*PASSAGE FOR REVIEW:*
For her part, US Ambassador Marcia Bernicat met Home Minister Kamal. Subsequently, she let it be known the Bangladesh government by itself was not in a position to combat the rising spate of murders. That statement was taken to mean an American desire to come into the picture and assist Bangladesh. Obviously, Dhaka will not readily accept it. The EU and the European Parliament, too, have been piling on the pressure. The government’s difficulty is that it presides over a police force and security agencies whose competence is increasingly perceived to be absent. Law enforcers have patently failed to demonstrate their ability to plumb the depths in investigations that go beyond murders committed by Islamist groups. Those responsible for sexually harassing young women at last year’s Bengali New Year celebrations at Dhaka University are yet to be apprehended.

The rise in crime cannot be seen separately from the overall state of politics. The recent trials and executions of 1971 war criminals appear to have emboldened extremist groups. To its credit, though, the government hasn’t faltered in its determination to bring the ageing collaborators to justice, despite the largescale propaganda against the trials in the West. However, it’s on its handling of domestic issues that the government has rendered itself vulnerable. The recent heist of more than $100 million of Bangladesh’s forex reserves from the US Federal Reserve and its transfer to the Philippines has justifiably rung alarm bells. But it has led to no serious debate in parliament. The largest opposition, the Bangladesh Nationalist Party, has no parliamentary representation. The Jatiyo Party of former military ruler H.M. Ershad sits on the opposition benches, even as some of its senior figures serve as ministers in Hasina’s cabinet. Ershad has been a great survivor. He’s today a special envoy of the PM.

*PROVIDED DATA:*
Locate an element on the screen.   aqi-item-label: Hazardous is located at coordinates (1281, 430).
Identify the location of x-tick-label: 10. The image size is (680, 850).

*REQUIREMENT A:* Substitute "Police officials" for "Law enforcers" in the Bangladesh commentary, and give that part again: begin at the words "For her part, US"; stop after "to be apprehended.".
*REQUIREMENT B:* Name every individual person identified by name in the Bangladesh commentary.

*TASK RESULT A:*
For her part, US Ambassador Marcia Bernicat met Home Minister Kamal. Subsequently, she let it be known the Bangladesh government by itself was not in a position to combat the rising spate of murders. That statement was taken to mean an American desire to come into the picture and assist Bangladesh. Obviously, Dhaka will not readily accept it. The EU and the European Parliament, too, have been piling on the pressure. The government’s difficulty is that it presides over a police force and security agencies whose competence is increasingly perceived to be absent. Police officials have patently failed to demonstrate their ability to plumb the depths in investigations that go beyond murders committed by Islamist groups. Those responsible for sexually harassing young women at last year’s Bengali New Year celebrations at Dhaka University are yet to be apprehended.

*TASK RESULT B:*
Marcia Bernicat
Kamal
H.M. Ershad
Hasina